GIVEN INSTRUCTION >> Please rewrite the entries starting at the line containing "Click the Plot printer icon" and ending at the line containing "will (19, 234).", replacing "screenshot" with "image" and leaving everything else unchanged.

GIVEN RECORDS >>
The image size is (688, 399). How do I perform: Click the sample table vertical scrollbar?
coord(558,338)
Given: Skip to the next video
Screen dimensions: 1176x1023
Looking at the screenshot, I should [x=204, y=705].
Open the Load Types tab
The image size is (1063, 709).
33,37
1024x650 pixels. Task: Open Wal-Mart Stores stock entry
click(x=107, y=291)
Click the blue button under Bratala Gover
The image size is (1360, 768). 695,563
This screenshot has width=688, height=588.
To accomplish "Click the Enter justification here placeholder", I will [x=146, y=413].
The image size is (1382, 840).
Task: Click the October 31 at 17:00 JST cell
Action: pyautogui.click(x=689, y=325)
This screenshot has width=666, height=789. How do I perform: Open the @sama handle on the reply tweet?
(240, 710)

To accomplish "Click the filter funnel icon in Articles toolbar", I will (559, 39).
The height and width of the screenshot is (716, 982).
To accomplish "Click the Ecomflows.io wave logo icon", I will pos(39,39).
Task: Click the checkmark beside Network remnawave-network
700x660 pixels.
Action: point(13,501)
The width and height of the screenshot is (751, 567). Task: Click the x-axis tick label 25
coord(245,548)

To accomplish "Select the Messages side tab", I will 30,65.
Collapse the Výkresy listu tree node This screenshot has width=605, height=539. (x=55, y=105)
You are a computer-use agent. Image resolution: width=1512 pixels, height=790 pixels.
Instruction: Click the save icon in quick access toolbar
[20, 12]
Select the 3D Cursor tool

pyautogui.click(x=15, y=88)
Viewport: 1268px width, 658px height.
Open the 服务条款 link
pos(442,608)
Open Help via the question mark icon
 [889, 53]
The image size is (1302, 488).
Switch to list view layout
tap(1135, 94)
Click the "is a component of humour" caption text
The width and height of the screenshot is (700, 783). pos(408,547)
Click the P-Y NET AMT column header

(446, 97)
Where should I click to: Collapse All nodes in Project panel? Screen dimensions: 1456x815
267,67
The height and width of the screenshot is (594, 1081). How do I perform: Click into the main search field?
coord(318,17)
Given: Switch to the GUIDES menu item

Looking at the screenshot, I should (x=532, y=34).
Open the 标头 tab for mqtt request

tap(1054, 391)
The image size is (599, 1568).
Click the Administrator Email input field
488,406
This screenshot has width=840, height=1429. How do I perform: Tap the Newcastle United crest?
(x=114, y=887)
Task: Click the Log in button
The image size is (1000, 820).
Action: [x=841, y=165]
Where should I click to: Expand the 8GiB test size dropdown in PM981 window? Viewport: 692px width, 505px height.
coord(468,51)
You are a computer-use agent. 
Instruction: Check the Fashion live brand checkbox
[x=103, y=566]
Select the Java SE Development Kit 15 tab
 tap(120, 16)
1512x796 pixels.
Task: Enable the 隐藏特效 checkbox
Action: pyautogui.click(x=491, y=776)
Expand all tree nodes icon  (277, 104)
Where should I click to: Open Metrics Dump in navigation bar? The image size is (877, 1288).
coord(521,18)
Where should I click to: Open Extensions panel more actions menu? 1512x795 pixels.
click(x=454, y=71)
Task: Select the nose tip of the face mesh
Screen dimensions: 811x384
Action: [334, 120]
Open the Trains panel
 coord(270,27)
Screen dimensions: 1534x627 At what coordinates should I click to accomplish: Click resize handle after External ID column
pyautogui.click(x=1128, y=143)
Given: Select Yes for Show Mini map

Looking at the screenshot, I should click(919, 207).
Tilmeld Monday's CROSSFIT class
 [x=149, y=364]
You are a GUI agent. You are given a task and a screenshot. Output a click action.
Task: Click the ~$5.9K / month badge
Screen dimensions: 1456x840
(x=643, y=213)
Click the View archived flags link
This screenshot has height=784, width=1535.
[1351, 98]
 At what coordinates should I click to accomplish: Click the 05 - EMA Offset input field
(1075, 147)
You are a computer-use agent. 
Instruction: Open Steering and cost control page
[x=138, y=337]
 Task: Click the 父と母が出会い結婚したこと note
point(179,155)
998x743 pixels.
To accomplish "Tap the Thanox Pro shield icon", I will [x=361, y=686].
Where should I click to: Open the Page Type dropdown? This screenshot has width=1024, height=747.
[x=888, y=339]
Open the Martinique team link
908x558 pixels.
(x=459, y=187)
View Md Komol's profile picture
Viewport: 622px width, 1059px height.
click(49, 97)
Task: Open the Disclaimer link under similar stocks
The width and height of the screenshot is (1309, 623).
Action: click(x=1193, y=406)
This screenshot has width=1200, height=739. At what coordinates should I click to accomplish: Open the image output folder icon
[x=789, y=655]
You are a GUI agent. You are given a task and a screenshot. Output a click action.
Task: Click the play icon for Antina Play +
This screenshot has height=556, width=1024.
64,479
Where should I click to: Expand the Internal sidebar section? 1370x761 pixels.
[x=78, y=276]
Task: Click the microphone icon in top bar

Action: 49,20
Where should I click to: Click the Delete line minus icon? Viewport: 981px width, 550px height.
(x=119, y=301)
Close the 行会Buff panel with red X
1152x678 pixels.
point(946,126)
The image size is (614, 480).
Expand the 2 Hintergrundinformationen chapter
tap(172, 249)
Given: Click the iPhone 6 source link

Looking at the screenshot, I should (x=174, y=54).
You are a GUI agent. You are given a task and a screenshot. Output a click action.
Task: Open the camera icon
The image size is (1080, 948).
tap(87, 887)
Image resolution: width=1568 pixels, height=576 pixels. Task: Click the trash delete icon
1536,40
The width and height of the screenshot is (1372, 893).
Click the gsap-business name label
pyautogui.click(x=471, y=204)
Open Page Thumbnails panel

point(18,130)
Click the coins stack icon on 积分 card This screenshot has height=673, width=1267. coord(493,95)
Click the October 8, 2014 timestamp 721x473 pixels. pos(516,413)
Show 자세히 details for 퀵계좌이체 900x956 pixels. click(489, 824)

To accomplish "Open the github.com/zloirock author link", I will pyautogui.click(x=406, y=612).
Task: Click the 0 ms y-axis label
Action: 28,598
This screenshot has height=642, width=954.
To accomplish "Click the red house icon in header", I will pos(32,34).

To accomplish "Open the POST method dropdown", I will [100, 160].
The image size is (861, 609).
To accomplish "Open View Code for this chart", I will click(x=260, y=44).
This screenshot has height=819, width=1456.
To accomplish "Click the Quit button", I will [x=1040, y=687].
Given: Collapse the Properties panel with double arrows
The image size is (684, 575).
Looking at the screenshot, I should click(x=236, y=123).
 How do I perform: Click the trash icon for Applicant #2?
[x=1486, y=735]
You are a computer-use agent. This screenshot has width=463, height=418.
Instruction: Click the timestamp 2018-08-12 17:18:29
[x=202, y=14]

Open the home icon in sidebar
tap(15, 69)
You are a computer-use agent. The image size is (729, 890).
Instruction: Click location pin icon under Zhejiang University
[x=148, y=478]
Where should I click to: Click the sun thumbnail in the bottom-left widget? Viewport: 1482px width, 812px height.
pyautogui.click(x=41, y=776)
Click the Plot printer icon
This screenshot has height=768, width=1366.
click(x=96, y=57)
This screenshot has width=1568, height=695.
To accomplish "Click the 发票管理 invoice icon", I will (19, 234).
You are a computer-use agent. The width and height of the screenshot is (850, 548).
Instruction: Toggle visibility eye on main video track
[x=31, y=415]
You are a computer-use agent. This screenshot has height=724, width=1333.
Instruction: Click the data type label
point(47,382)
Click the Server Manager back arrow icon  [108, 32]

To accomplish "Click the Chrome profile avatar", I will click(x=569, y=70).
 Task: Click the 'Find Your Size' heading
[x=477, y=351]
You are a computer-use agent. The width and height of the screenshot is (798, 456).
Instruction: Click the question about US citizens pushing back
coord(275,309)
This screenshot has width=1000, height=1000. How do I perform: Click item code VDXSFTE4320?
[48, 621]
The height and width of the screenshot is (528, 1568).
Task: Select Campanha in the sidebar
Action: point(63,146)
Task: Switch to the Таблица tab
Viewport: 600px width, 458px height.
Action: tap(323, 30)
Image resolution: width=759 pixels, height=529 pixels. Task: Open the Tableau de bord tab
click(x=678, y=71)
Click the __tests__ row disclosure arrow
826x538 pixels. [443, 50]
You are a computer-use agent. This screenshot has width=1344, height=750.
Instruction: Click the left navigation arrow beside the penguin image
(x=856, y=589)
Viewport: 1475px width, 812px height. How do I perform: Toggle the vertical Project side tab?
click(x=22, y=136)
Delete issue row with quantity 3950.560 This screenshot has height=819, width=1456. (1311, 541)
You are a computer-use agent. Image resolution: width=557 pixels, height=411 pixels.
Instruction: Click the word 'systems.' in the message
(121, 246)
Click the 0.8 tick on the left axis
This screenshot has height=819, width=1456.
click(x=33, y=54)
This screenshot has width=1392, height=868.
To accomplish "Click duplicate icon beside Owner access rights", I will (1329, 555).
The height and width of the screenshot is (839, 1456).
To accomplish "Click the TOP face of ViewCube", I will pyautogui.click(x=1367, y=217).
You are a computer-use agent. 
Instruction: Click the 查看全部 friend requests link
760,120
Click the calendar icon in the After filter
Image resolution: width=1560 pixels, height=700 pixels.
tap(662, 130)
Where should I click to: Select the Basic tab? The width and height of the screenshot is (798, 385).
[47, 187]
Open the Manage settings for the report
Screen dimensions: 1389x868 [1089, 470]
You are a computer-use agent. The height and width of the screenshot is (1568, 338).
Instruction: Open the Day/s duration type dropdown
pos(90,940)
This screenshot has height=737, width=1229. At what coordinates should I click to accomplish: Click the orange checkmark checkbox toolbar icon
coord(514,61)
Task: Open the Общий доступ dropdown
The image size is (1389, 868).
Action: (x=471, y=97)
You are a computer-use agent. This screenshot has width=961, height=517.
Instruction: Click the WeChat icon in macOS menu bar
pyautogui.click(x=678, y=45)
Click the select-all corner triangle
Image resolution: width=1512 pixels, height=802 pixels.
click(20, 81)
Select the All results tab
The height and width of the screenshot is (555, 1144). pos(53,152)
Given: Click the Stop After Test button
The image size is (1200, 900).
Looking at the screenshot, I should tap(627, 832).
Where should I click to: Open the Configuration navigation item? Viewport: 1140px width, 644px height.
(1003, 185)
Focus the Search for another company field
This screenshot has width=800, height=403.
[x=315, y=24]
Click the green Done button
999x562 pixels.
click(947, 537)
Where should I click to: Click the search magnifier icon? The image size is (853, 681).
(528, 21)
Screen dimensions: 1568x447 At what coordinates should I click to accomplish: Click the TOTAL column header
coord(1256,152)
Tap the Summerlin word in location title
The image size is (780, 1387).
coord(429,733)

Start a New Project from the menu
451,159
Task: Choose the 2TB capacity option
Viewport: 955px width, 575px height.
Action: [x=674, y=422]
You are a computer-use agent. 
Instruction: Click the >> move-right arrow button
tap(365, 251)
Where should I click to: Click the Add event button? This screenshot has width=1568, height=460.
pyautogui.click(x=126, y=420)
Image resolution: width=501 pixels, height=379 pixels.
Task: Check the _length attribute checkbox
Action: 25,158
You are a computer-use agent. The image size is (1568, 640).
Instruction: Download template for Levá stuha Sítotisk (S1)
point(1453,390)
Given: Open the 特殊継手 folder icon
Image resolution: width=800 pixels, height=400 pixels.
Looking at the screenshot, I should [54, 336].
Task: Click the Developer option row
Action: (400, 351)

FINAL ANSWER >>
Click the Plot printer icon
This image has height=768, width=1366.
click(x=96, y=57)
This image has width=1568, height=695.
To accomplish "Click the 发票管理 invoice icon", I will (19, 234).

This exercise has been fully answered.